Sunday, May 22, 2011

Hybrid Power

Since moving to Ferndale, I'm commuting about sixteen miles round-trip, four days a week, to my barista job, about the same distance I was riding to the full-time job I was laid off from last September.  I'm riding in the opposite direction now, heading toward Bellingham in the morning, and returning northbound in the afternoon.  I've had headwinds in the morning this week, but riding home after work has been a breeze.  On weekdays I can cheat a little and load my bike on a commuter bus on the way home, but on Saturday and Sunday bus service to Ferndale is too limited, so I have no back-up mode of transport.  Some service cuts are due to be restored in June, but I'm not sure yet what difference that will make on the weekend.

Meanwhile, I still rely on my trusty old hybrid bike.


The ride is more rural and woodsy now, but near my new job there's an interesting new feature in the landscape.  Alpha Engineers has installed a hybrid wind and solar power generator on Airport Way.
According to the company web- site, the station is used to charge electric vehicles.  It was completed in the spring of 2010.

Tuesday, May 17, 2011

Bike to Work & School Day

This Friday is Bike to Work & School Day.  Earlier this winter I volunteered to help out, but when my landlord troubles progressed from mean notes from the managers to legal notices, I decided to concentrate on my own issues.

When my landlady first began complaining about my bike, I tried some creative problem-solving.  I contacted some housing assistance offices and people connected with cycling advocacy groups or bike clubs, proposing some sort of bicycle-friendly co-op housing.  The response at the time was resounding silence, though eventually I did get in to my new place on the recommendation of a friend who is active in bike and pedestrian advocacy and transportation planning.

I know that clubs or advocacy groups can't be all-purpose support groups, but I've come to feel that events like Bike to Work & School Day are really just pep rallies, and I don't want to proselytize unless I'm able to offer some real support to anyone I might convert.

Wednesday, May 11, 2011

Poverty Sucks

I'm in a new apartment now, but posting from the public library because my internet service isn't up yet.
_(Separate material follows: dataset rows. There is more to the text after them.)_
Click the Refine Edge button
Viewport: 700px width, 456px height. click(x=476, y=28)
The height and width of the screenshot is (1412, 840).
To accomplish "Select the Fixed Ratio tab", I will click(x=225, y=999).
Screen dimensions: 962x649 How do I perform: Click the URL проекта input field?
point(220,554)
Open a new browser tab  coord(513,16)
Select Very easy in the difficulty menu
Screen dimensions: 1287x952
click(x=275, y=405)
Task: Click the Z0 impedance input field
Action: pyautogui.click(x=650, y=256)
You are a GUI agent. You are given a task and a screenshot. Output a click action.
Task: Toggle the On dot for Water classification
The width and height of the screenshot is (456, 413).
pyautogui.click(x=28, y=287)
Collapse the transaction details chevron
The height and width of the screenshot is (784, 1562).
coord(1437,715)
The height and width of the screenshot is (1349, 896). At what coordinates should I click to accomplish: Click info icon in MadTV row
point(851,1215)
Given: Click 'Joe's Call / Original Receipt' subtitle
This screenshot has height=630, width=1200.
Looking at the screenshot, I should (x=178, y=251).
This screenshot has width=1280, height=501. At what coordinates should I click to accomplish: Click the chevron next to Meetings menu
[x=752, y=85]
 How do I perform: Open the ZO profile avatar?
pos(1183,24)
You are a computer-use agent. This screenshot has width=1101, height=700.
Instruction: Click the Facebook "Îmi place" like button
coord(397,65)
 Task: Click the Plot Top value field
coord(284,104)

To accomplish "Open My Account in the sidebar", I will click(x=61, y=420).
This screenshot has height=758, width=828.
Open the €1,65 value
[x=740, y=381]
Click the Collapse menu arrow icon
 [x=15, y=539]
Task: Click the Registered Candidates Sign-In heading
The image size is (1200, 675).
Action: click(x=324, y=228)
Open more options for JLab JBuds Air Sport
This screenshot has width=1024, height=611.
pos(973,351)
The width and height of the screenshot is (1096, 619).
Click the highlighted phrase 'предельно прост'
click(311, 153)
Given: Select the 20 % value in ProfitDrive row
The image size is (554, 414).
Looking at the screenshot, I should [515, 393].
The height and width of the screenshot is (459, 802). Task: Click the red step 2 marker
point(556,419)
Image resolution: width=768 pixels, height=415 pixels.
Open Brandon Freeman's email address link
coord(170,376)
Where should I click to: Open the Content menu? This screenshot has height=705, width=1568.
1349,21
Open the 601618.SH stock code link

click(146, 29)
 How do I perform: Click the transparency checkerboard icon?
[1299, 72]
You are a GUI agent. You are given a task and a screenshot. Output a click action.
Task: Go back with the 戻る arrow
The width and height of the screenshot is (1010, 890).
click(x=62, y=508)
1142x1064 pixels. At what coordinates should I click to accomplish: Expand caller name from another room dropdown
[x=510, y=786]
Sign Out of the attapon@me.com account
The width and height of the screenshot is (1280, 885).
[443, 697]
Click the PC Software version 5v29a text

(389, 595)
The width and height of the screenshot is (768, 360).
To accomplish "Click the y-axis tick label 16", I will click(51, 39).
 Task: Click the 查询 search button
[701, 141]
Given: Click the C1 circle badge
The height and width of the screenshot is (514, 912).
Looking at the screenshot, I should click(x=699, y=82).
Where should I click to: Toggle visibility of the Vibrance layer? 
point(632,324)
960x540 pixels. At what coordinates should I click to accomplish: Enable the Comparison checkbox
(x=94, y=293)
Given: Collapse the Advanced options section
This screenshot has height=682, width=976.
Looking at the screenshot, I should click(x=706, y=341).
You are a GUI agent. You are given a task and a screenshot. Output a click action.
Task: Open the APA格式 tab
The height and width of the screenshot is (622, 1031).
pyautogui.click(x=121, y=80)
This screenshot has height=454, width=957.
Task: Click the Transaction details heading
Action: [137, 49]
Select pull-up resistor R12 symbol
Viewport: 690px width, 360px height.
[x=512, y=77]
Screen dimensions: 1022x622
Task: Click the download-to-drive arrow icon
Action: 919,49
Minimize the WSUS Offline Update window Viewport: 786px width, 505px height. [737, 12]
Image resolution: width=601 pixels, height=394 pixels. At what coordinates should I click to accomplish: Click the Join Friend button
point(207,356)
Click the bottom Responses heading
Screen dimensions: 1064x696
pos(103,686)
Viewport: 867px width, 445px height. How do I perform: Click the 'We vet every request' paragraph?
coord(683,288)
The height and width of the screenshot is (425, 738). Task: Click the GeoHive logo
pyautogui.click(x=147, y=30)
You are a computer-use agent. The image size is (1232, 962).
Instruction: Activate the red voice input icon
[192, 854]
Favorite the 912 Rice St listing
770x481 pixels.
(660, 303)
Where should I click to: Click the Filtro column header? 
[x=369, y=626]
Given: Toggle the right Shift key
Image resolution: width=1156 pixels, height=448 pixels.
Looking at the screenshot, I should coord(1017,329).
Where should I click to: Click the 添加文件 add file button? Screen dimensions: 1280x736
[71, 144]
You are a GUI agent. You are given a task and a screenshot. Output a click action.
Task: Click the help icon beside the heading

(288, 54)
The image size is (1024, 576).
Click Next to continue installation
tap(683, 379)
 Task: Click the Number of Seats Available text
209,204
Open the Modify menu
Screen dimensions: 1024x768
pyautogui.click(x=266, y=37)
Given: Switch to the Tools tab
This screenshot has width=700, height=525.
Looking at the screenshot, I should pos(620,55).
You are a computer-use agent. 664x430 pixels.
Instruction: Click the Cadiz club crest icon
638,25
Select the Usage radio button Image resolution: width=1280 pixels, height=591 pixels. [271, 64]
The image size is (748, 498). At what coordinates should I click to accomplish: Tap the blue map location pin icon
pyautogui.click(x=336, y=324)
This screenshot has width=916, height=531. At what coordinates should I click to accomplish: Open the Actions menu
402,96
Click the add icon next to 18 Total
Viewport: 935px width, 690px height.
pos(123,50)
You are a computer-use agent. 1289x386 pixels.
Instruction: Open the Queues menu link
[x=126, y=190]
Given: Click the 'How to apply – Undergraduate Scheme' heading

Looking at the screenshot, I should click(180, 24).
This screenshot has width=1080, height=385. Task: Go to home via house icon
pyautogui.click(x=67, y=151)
On Thursday, April 7 I returned home from work to find the locks changed and a sheriff's notice on my apartment door.  My landlord let me back in long enough to capture my cat and grab a few other personal things.  I left that night with a change of clothes and some toiletries, some personal papers, my bicycle, and my cat in a front-loading baby-carrier-type pack.  I took a sleeping bag, too, in fear that I would end up sleeping in a park, but in the end I resorted to the conventional middle-American solution:  the magic of plastic.  I left my bike locked up outside the public swimming pool and walked a mile or so to a hotel.  (A good choice, too, because there was frost over night and when I returned for my bike the next morning, there was ice on the saddle.)

Now I'm a little disgusted with myself, feeling I've managed to trivialize homelessness.  I spent three weeks holed up in motels, running up an ugly tab on my REI VISA card (but earning rewards points and dividends).  After a few days, I began to feel the best answer to any problem was to go back to my room and hide under the bed covers with my cat.

I did develop more sympathy for the young women and men with small children I see at the transit center, trying to get around town on the bus, with babies and all their gear.  My cat was unhappy and traumatized, but at least I knew he was safe and comfortable, not starving and shivering in the woods.  I didn't have to carry him around with me all the time, in all weather, knowing it's a rotten kind of life for him, fearing I'm not competent to care for him or myself, trying not to take it out on him.

The worst part of the experience was the months of legal wrangling with my landlord.  Every time I found another note or legal paper taped on my door, or received another lawyer's letter in the mail, my stomach would begin to burn and knot up, and I could barely choke down food - I lost five pounds easily for every notice I received.  I dreaded opening my door in the morning, or returning home to find another paper on the door.  And once I was out of my apartment and lost access to my computer and most of my papers, my ability to defend myself and prepare a case fell apart.

It still seems so unbelievably stupid and unnecessary.  All along I've tried to second-guess my landlord's motives - maybe they thought I'm a lesbian, or a drug-dealing prostitute, or maybe they just thought I was getting too uppity and needed to be put in my place.  Or maybe they didn't want it to work out this way, either, they just weren't too smart.

I was balanced on the edge of real poverty and homelessness, walking around the real thing.  But I keep thinking of the lesson of the concentration camps - that the altruistic, compassionate, self-sacrificing people are not the survivors.  How can I live like a decent human being?